(Stored data)
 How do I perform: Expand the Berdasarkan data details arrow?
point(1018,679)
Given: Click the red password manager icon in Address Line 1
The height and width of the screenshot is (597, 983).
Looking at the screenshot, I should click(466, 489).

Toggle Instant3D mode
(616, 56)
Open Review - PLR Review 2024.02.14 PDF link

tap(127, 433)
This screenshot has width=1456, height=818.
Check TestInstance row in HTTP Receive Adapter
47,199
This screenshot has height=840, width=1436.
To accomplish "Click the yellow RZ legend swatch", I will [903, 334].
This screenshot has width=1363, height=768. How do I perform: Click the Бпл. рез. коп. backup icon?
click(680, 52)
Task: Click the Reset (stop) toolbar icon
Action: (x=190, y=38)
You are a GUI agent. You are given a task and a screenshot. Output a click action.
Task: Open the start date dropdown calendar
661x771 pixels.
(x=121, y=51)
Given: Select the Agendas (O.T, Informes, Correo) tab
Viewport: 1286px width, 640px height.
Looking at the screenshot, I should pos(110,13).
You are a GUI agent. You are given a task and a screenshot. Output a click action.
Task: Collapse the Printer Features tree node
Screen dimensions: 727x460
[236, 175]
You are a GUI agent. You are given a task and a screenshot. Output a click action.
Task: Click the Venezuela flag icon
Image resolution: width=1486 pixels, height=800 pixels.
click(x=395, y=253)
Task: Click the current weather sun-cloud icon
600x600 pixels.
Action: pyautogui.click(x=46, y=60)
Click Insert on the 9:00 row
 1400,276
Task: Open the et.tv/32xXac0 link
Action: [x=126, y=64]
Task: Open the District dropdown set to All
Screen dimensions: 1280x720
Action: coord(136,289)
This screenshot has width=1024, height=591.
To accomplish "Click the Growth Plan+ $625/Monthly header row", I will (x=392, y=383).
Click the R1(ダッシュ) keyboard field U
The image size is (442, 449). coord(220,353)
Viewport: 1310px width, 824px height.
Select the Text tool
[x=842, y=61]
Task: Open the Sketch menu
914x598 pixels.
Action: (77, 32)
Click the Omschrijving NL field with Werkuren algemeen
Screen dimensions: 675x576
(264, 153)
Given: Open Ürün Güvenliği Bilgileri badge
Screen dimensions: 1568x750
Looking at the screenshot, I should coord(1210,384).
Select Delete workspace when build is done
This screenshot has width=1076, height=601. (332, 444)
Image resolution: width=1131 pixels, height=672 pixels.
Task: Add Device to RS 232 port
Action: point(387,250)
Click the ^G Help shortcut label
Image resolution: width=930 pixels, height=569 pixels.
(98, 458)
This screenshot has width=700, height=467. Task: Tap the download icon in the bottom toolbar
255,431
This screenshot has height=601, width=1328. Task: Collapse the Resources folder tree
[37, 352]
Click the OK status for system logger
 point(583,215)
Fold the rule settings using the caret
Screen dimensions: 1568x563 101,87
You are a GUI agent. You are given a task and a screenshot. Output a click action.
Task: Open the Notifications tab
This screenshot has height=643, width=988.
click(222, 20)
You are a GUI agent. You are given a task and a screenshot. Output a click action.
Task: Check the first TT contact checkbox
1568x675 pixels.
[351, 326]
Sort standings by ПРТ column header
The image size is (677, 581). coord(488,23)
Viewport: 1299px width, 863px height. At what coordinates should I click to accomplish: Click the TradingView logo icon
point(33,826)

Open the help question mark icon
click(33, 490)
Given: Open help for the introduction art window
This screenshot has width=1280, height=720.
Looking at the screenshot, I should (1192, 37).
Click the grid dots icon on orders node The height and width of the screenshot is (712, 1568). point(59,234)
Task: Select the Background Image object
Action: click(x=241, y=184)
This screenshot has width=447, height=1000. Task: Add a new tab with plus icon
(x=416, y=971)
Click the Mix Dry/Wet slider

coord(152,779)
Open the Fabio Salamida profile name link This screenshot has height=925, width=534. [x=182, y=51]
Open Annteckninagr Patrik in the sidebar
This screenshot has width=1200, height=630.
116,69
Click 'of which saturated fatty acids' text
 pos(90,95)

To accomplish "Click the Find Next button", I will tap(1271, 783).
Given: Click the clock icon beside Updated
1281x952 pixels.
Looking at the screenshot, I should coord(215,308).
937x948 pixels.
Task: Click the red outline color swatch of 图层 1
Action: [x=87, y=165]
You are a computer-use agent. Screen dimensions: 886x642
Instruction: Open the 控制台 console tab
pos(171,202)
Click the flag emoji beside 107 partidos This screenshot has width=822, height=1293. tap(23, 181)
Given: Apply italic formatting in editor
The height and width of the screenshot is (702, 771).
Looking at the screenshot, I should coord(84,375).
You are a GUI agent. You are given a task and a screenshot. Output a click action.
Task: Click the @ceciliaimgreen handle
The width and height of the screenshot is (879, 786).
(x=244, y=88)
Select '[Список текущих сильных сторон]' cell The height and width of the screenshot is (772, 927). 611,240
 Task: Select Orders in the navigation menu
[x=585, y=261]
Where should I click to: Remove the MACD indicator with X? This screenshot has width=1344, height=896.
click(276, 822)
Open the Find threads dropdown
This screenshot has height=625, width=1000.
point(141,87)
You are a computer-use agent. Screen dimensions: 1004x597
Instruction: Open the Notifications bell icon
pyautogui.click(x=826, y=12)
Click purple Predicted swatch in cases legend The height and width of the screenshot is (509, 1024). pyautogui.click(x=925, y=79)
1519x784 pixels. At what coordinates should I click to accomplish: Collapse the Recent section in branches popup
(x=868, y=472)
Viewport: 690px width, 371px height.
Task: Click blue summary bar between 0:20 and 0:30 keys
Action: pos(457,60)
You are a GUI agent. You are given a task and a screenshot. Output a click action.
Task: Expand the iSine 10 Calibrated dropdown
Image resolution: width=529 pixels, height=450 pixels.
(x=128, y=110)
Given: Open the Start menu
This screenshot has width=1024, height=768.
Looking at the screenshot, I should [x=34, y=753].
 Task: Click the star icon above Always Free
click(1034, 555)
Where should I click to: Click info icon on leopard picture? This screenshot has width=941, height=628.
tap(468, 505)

# Brief
Copy out every line of the data above, exactly as given.

# Result for this task
 How do I perform: Expand the Berdasarkan data details arrow?
point(1018,679)
Given: Click the red password manager icon in Address Line 1
The height and width of the screenshot is (597, 983).
Looking at the screenshot, I should click(466, 489).

Toggle Instant3D mode
(616, 56)
Open Review - PLR Review 2024.02.14 PDF link

tap(127, 433)
This screenshot has width=1456, height=818.
Check TestInstance row in HTTP Receive Adapter
47,199
This screenshot has height=840, width=1436.
To accomplish "Click the yellow RZ legend swatch", I will [903, 334].
This screenshot has width=1363, height=768. How do I perform: Click the Бпл. рез. коп. backup icon?
click(680, 52)
Task: Click the Reset (stop) toolbar icon
Action: (x=190, y=38)
You are a GUI agent. You are given a task and a screenshot. Output a click action.
Task: Open the start date dropdown calendar
661x771 pixels.
(x=121, y=51)
Given: Select the Agendas (O.T, Informes, Correo) tab
Viewport: 1286px width, 640px height.
Looking at the screenshot, I should pos(110,13).
You are a GUI agent. You are given a task and a screenshot. Output a click action.
Task: Collapse the Printer Features tree node
Screen dimensions: 727x460
[236, 175]
You are a GUI agent. You are given a task and a screenshot. Output a click action.
Task: Click the Venezuela flag icon
Image resolution: width=1486 pixels, height=800 pixels.
click(x=395, y=253)
Task: Click the current weather sun-cloud icon
600x600 pixels.
Action: pyautogui.click(x=46, y=60)
Click Insert on the 9:00 row
 1400,276
Task: Open the et.tv/32xXac0 link
Action: [x=126, y=64]
Task: Open the District dropdown set to All
Screen dimensions: 1280x720
Action: coord(136,289)
This screenshot has width=1024, height=591.
To accomplish "Click the Growth Plan+ $625/Monthly header row", I will (x=392, y=383).
Click the R1(ダッシュ) keyboard field U
The image size is (442, 449). coord(220,353)
Viewport: 1310px width, 824px height.
Select the Text tool
[x=842, y=61]
Task: Open the Sketch menu
914x598 pixels.
Action: (77, 32)
Click the Omschrijving NL field with Werkuren algemeen
Screen dimensions: 675x576
(264, 153)
Given: Open Ürün Güvenliği Bilgileri badge
Screen dimensions: 1568x750
Looking at the screenshot, I should coord(1210,384).
Select Delete workspace when build is done
This screenshot has width=1076, height=601. (332, 444)
Image resolution: width=1131 pixels, height=672 pixels.
Task: Add Device to RS 232 port
Action: point(387,250)
Click the ^G Help shortcut label
Image resolution: width=930 pixels, height=569 pixels.
(98, 458)
This screenshot has width=700, height=467. Task: Tap the download icon in the bottom toolbar
255,431
This screenshot has height=601, width=1328. Task: Collapse the Resources folder tree
[37, 352]
Click the OK status for system logger
 point(583,215)
Fold the rule settings using the caret
Screen dimensions: 1568x563 101,87
You are a GUI agent. You are given a task and a screenshot. Output a click action.
Task: Open the Notifications tab
This screenshot has height=643, width=988.
click(222, 20)
You are a GUI agent. You are given a task and a screenshot. Output a click action.
Task: Check the first TT contact checkbox
1568x675 pixels.
[351, 326]
Sort standings by ПРТ column header
The image size is (677, 581). coord(488,23)
Viewport: 1299px width, 863px height. At what coordinates should I click to accomplish: Click the TradingView logo icon
point(33,826)

Open the help question mark icon
click(33, 490)
Given: Open help for the introduction art window
This screenshot has width=1280, height=720.
Looking at the screenshot, I should (1192, 37).
Click the grid dots icon on orders node The height and width of the screenshot is (712, 1568). point(59,234)
Task: Select the Background Image object
Action: click(x=241, y=184)
This screenshot has width=447, height=1000. Task: Add a new tab with plus icon
(x=416, y=971)
Click the Mix Dry/Wet slider

coord(152,779)
Open the Fabio Salamida profile name link This screenshot has height=925, width=534. [x=182, y=51]
Open Annteckninagr Patrik in the sidebar
This screenshot has width=1200, height=630.
116,69
Click 'of which saturated fatty acids' text
 pos(90,95)

To accomplish "Click the Find Next button", I will tap(1271, 783).
Given: Click the clock icon beside Updated
1281x952 pixels.
Looking at the screenshot, I should coord(215,308).
937x948 pixels.
Task: Click the red outline color swatch of 图层 1
Action: [x=87, y=165]
You are a computer-use agent. Screen dimensions: 886x642
Instruction: Open the 控制台 console tab
pos(171,202)
Click the flag emoji beside 107 partidos This screenshot has width=822, height=1293. tap(23, 181)
Given: Apply italic formatting in editor
The height and width of the screenshot is (702, 771).
Looking at the screenshot, I should coord(84,375).
You are a GUI agent. You are given a task and a screenshot. Output a click action.
Task: Click the @ceciliaimgreen handle
The width and height of the screenshot is (879, 786).
(x=244, y=88)
Select '[Список текущих сильных сторон]' cell The height and width of the screenshot is (772, 927). 611,240
 Task: Select Orders in the navigation menu
[x=585, y=261]
Where should I click to: Remove the MACD indicator with X? This screenshot has width=1344, height=896.
click(276, 822)
Open the Find threads dropdown
This screenshot has height=625, width=1000.
point(141,87)
You are a computer-use agent. Screen dimensions: 1004x597
Instruction: Open the Notifications bell icon
pyautogui.click(x=826, y=12)
Click purple Predicted swatch in cases legend The height and width of the screenshot is (509, 1024). pyautogui.click(x=925, y=79)
1519x784 pixels. At what coordinates should I click to accomplish: Collapse the Recent section in branches popup
(x=868, y=472)
Viewport: 690px width, 371px height.
Task: Click blue summary bar between 0:20 and 0:30 keys
Action: pos(457,60)
You are a GUI agent. You are given a task and a screenshot. Output a click action.
Task: Expand the iSine 10 Calibrated dropdown
Image resolution: width=529 pixels, height=450 pixels.
(x=128, y=110)
Given: Open the Start menu
This screenshot has width=1024, height=768.
Looking at the screenshot, I should [x=34, y=753].
 Task: Click the star icon above Always Free
click(1034, 555)
Where should I click to: Click info icon on leopard picture? This screenshot has width=941, height=628.
tap(468, 505)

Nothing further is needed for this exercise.